3 Arguments Against Street Trees
We have been working on a comprehensive plan for a community where the City’s engineer is opposed to landscaping within the right-of-way. He argues that the root system will penetrate into drainage pipes from residential sump systems and cause flooding.
This is not the first time I have heard of an engineer opposing right-of-way trees. A few years ago we were developing a comprehensive plan for a fast growing community where an engineer also prohibited landscaping in the right-of-way. His argument, however, was that over time the root structure of the trees would begin to heave the sidewalk upwards and create a “trip hazard”. Nevermind the fact that there was no sidewalk requirement…

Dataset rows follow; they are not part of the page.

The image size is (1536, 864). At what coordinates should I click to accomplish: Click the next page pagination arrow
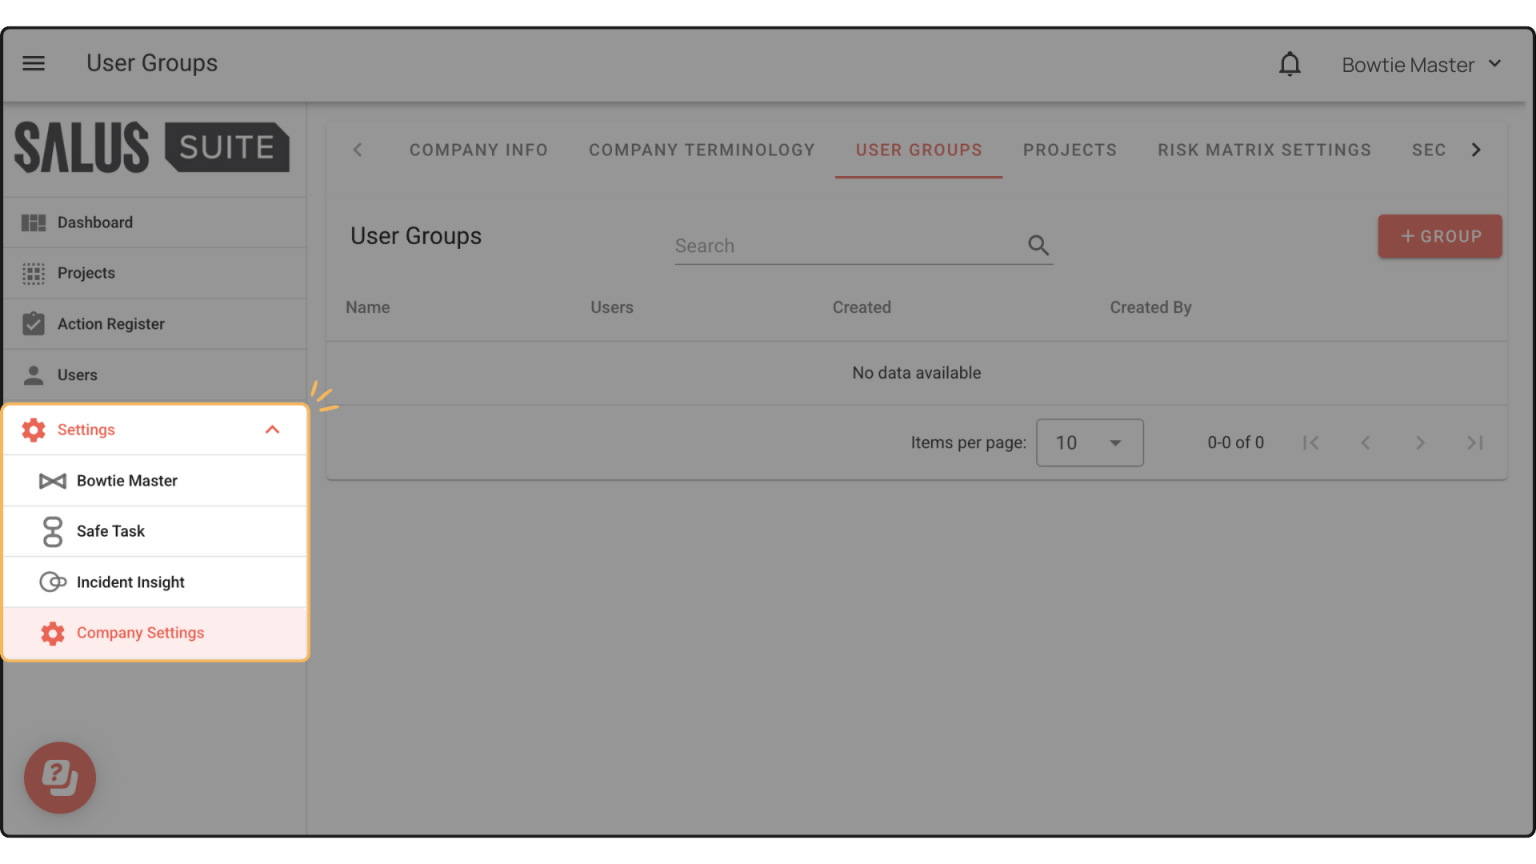click(x=1420, y=442)
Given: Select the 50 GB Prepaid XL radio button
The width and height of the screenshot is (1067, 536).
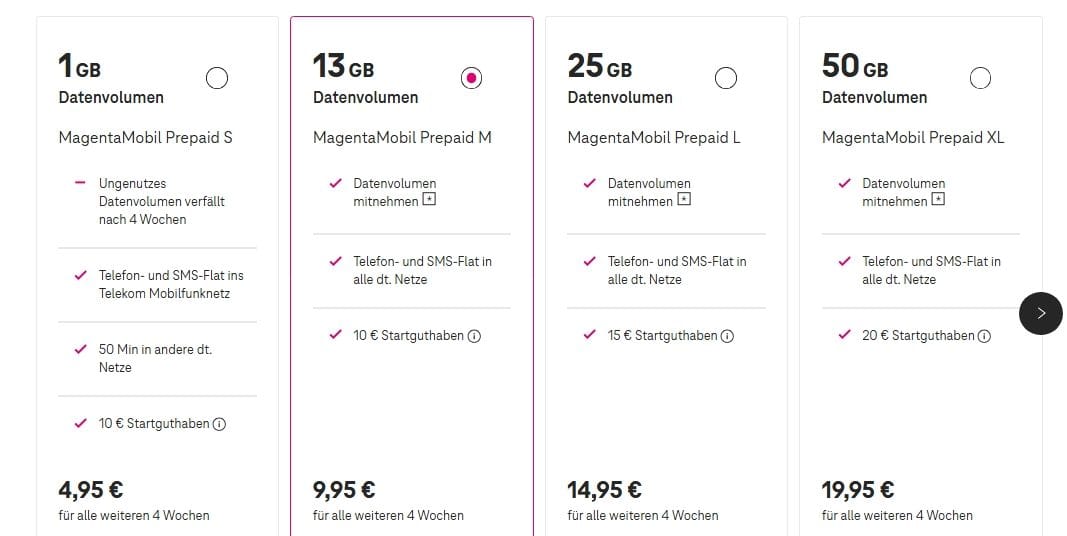Looking at the screenshot, I should click(980, 78).
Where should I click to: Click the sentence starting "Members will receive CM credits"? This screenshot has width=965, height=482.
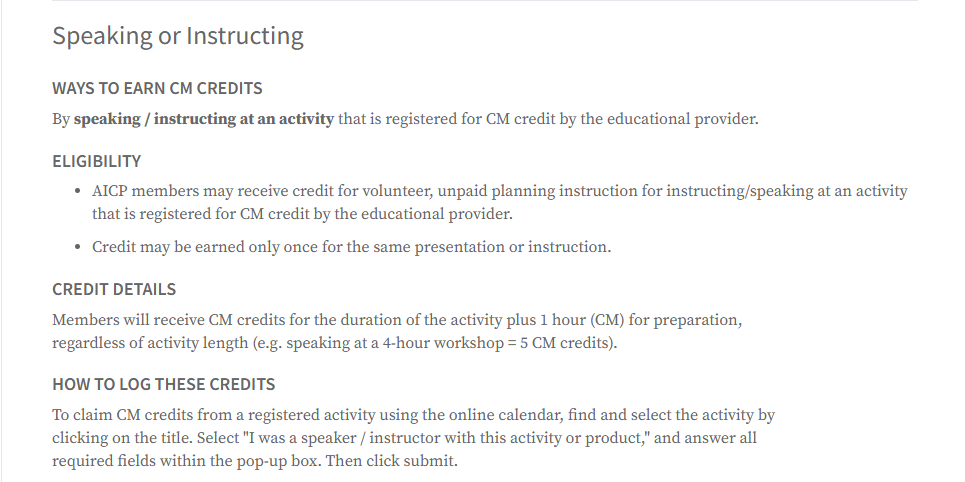tap(396, 321)
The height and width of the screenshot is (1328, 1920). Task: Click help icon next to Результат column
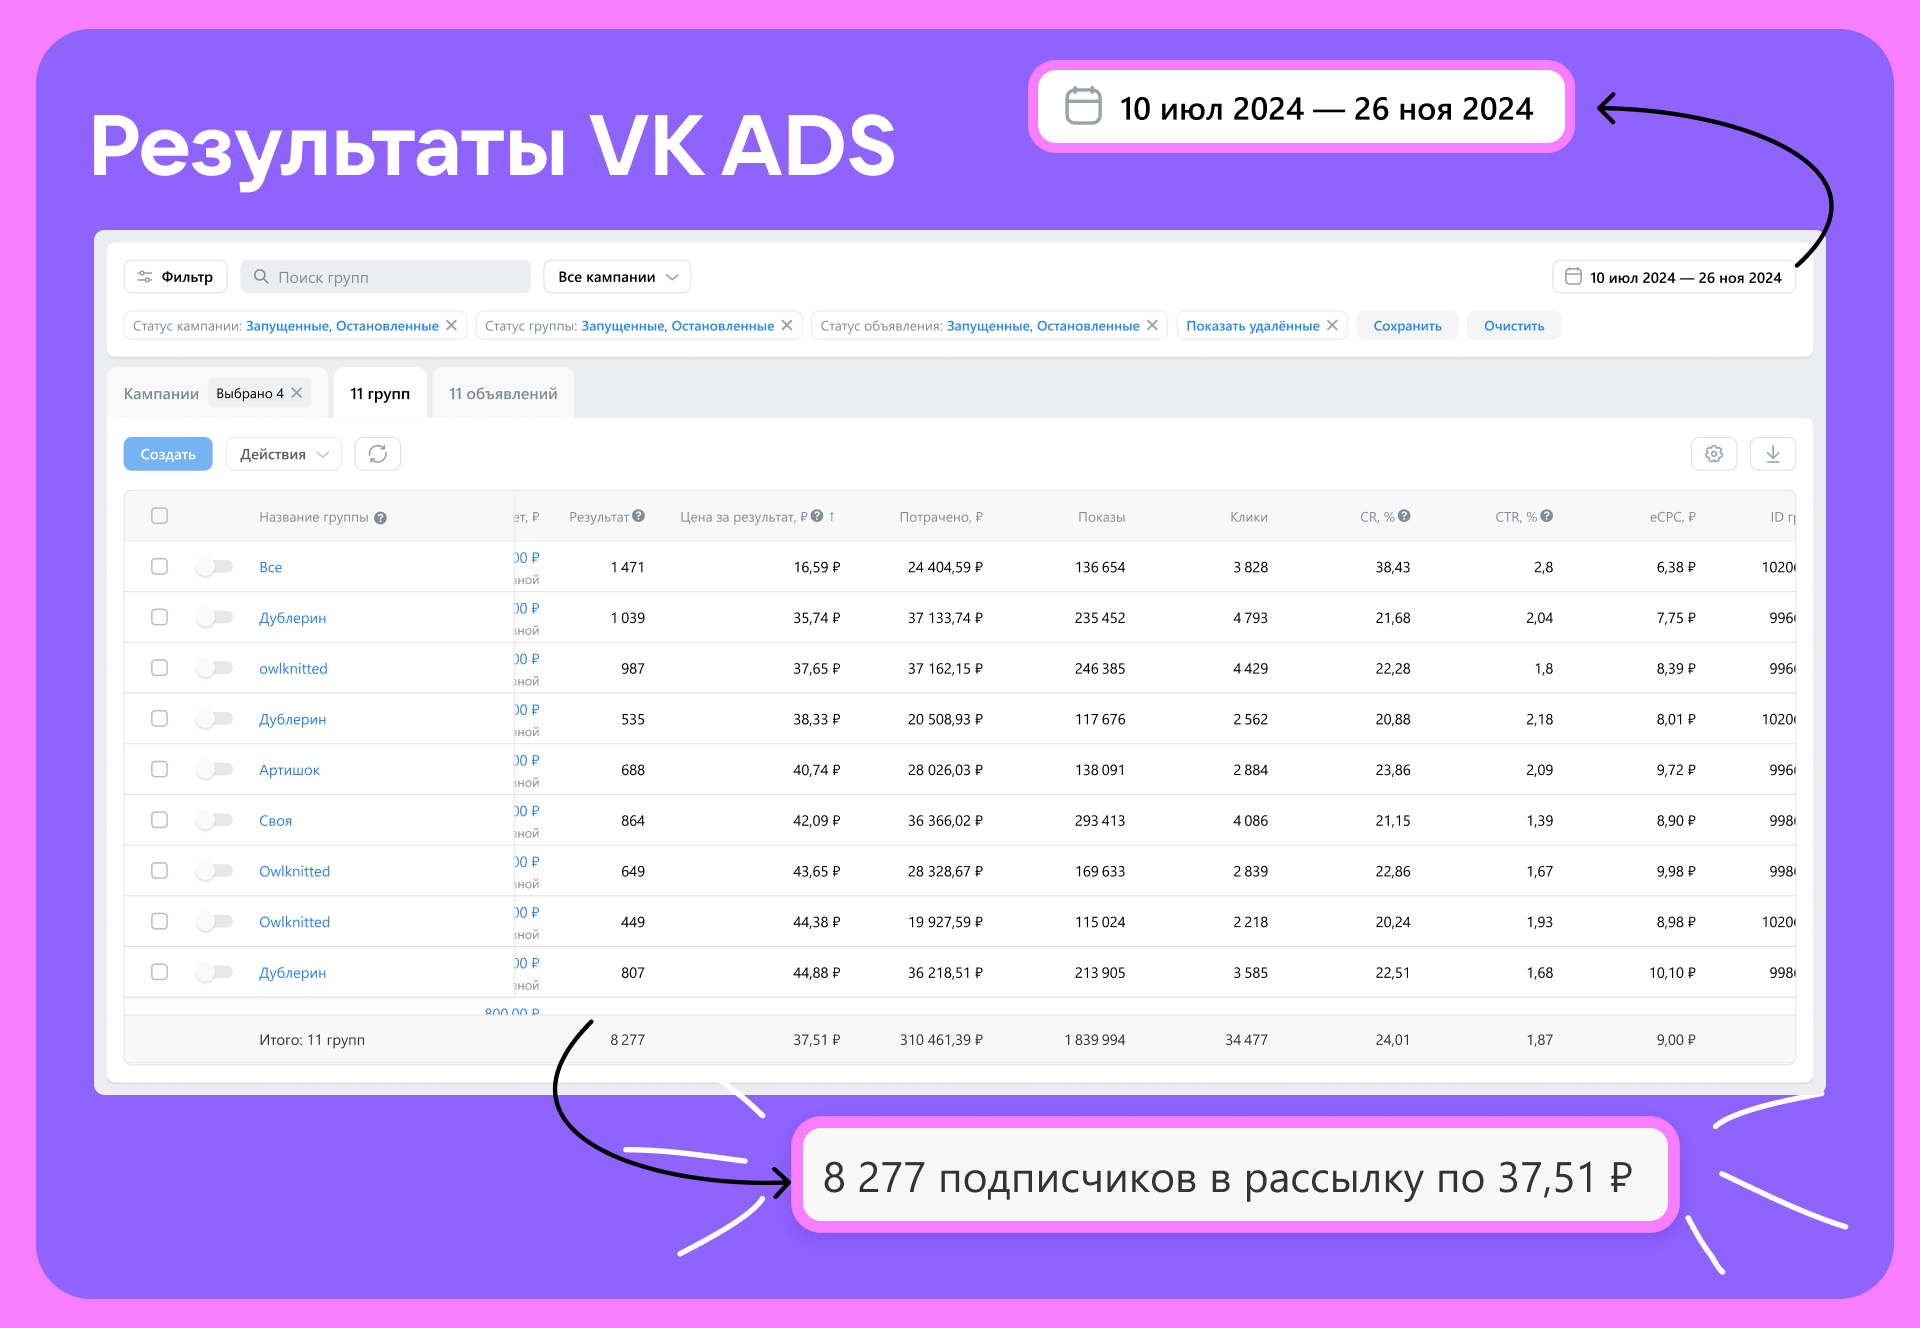pyautogui.click(x=639, y=516)
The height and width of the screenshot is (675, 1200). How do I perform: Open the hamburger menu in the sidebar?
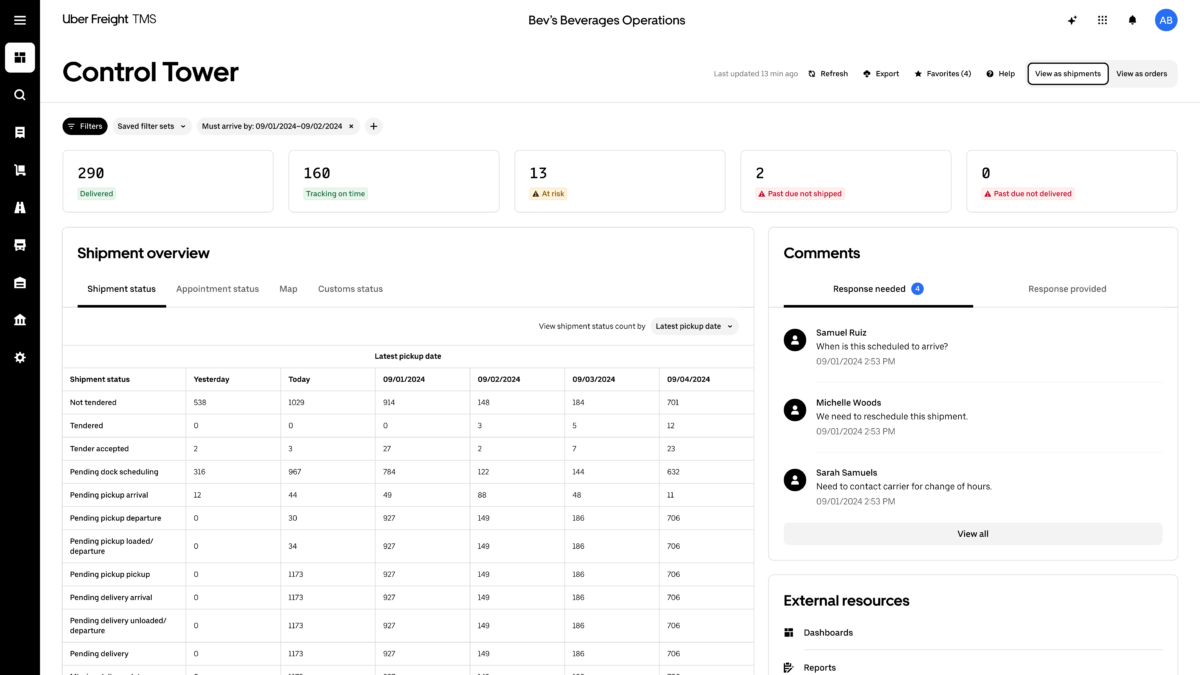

Yet still another argument I have heard is that trees cause variation in the heat/thaw cycle of pavement areas within their shadows which can cause a shortened life span for residential streets.
Pros and Cons
At this point you are probably thinking what every planner is thinking – are you kidding me? The answer is no, and communities and neighborhoods across the country are being deprived of this amenity in the name of “engineering” – really?
I struggle with how these weak arguments can conquer the benefits of creating neighborhoods with big, majestic tree lined streets. But, let’s assume, for this a simple discussion, that all of these are valid arguments against street trees.
As a firm we have conducted a lot of research on this topic, and have found a plethora of data supporting right-of-way trees. For example, the International Society of Arboriculture estimates that the improvement in curb appeal due to street trees increases real estate values by 5-20%. This on top of less quantifiable factors such as the improvement to a neighborhood’s appearance or character. It’s a case of first impression that happens to last a long time. Mature trees are a lot harder to come by, and their benefits significantly outweigh, the occasional sidewalk repair or sump pump mishap.
How do we, as planners, overcome this impasse? It starts by revising your codes and subdivision regulations to include street trees as a requirement. The arguments from engineers and public works officials can be mitigated. We must champion the idea that we should be planning, designing and building the neighborhoods and communities that we all want to live in. So if that that means repaving the road a year or two earlier, or shoveling asphalt in 20 years to fix that “trip hazard” the tree roots will make, so be it.